IN A PERFECT world, anyone who is going to run a group would have the chance to apprentice with an experienced support group facilitator. That would allow us to get our feet wet before jumping in. "A facilitator has a lot more knowledge than we realise. Let us go with his/her gut and he/she should not be afraid to be honest".

The skills and qualities for a facilitator may help us to value our strengths.

The following tips can improve the skills and attributes of a facilitator:

Be Authentic:

We can all instinctively tell if a person is putting on a show or being honest. Young people know if you are being real. If you can be authentic, acknowledge your mistakes, ups and downs, fears and joys, problems and success, you will be considered credible and trustworthy.

Being real means you get to be imperfect. You are entitled to make mistakes, not know all the answers, be occasionally angry, or have a bad day. You can have personal problems, complicated feelings, and decide when and how much of yourself to share. You get to be a group-member, and like everyone else in the group you can and should be held accountable for your behaviour.

An important message to all group members is that who are you, right now, is really great. That's a good message for facilitators too. Being authentic, imperfect, and self-accepting, as well as being very clear about your limits in working with young people, is a great combination of facilitator attributes.

Tolerate emotional intensity:

It is a gift to be able to experience a full emotional life. However, that capacity develops fully only when people are supported in experiencing the complete range of emotional options. It is very helpful if a facilitator can hang in there when group members are having strong feelings. To the degree that you can be comfortable with expressions of anger, joy, love and other emotions, your value to the group will be greatly enhanced.

Grow big ears:

"Big ears" are important for good facilitators. They imply the ability to be a good listener, a person who can be non-judgmental and comfortable with the long silences that are sometimes necessary while people figure things out. Having big ears mean you will be able to hear the unasked questions.
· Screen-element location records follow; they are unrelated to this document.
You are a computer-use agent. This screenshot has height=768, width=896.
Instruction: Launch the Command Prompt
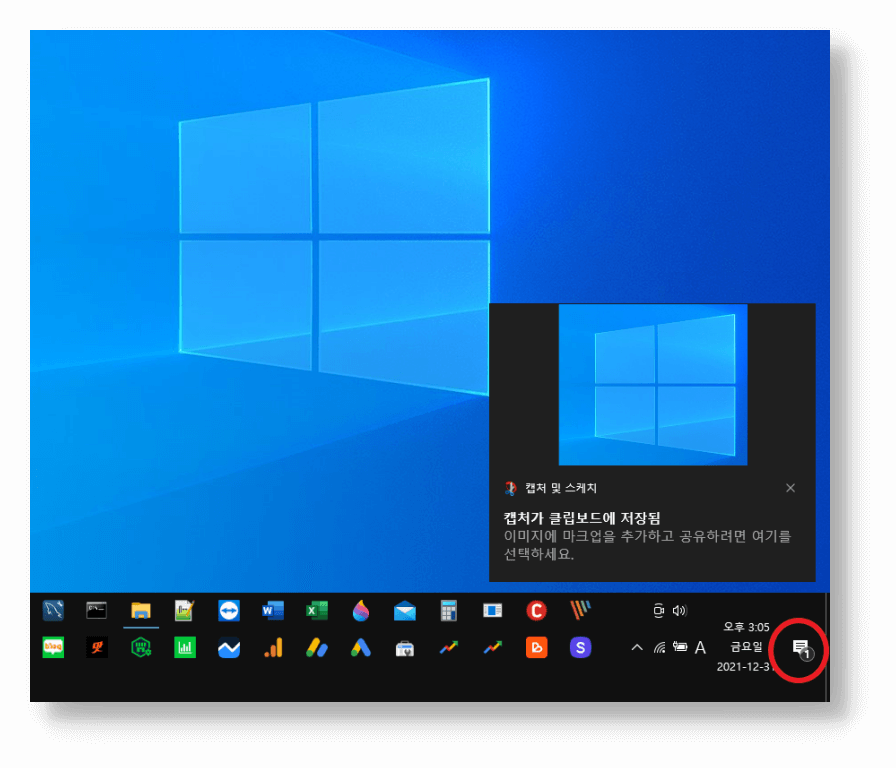[x=97, y=610]
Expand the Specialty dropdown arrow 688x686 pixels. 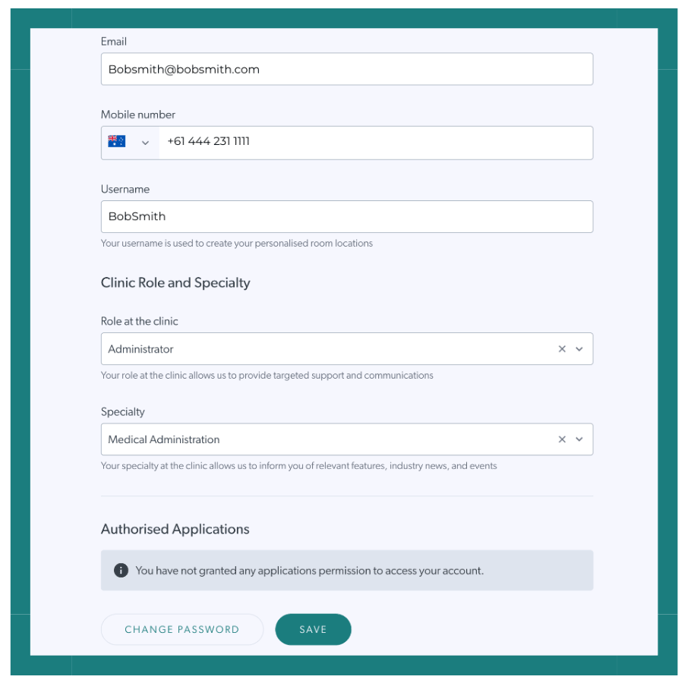[579, 439]
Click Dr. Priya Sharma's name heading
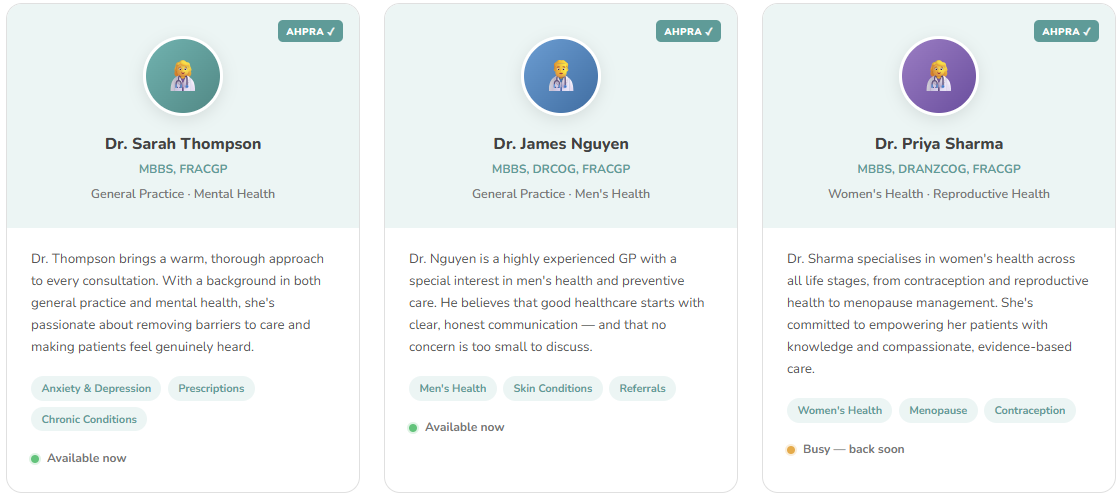Viewport: 1118px width, 500px height. pos(939,144)
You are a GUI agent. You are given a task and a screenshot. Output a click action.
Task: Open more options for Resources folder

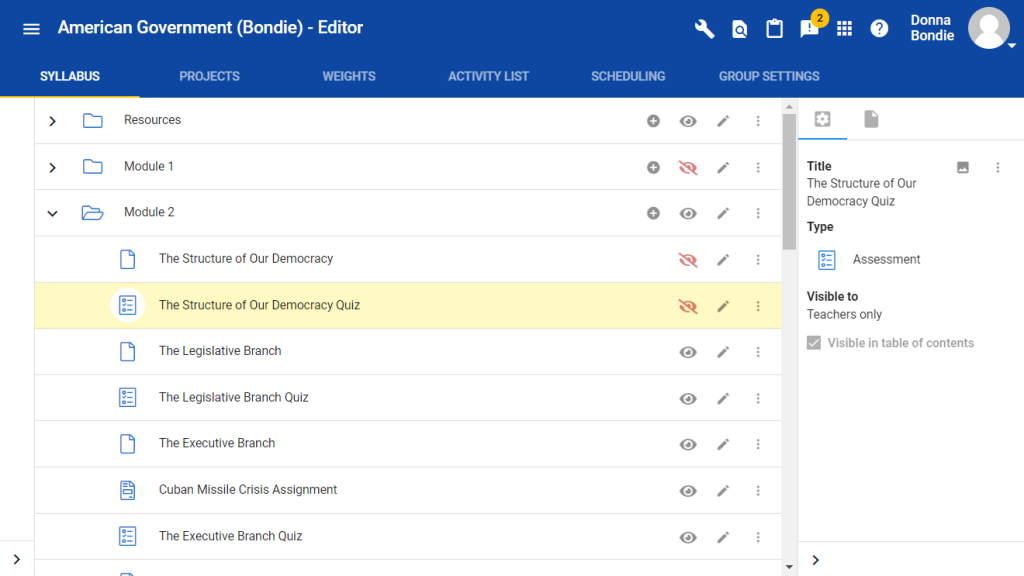[x=758, y=121]
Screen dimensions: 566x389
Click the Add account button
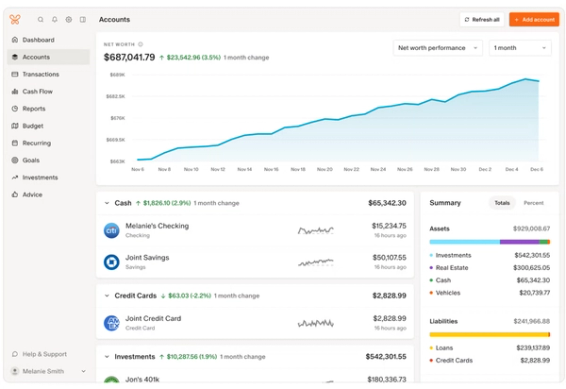[534, 19]
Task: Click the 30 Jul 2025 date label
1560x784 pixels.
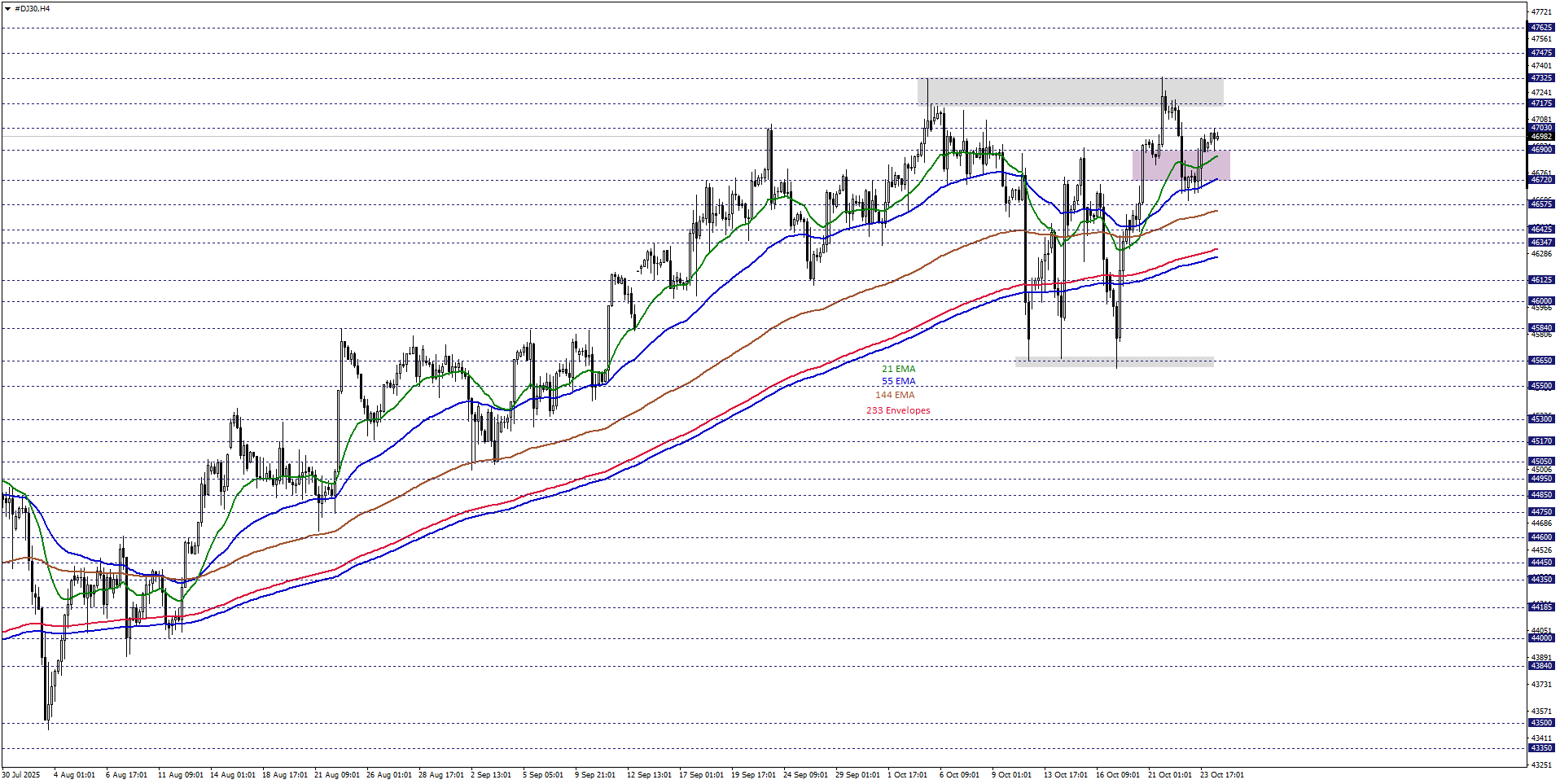Action: pos(21,774)
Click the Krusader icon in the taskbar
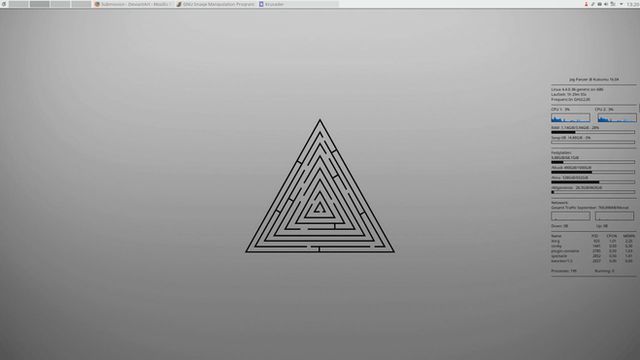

Be satisfied with small success:

People grow and change very slow. In the best of conditions, it can take a long time to feel safe enough and supported enough to try a new behaviour and risk failure or looking foolish. The facilitator, who can recognise this fact, preferably from personal experience, will have necessary empathy and patience to wait. Real patience often means celebrating the smallest hint of movement in a self-affirming direction.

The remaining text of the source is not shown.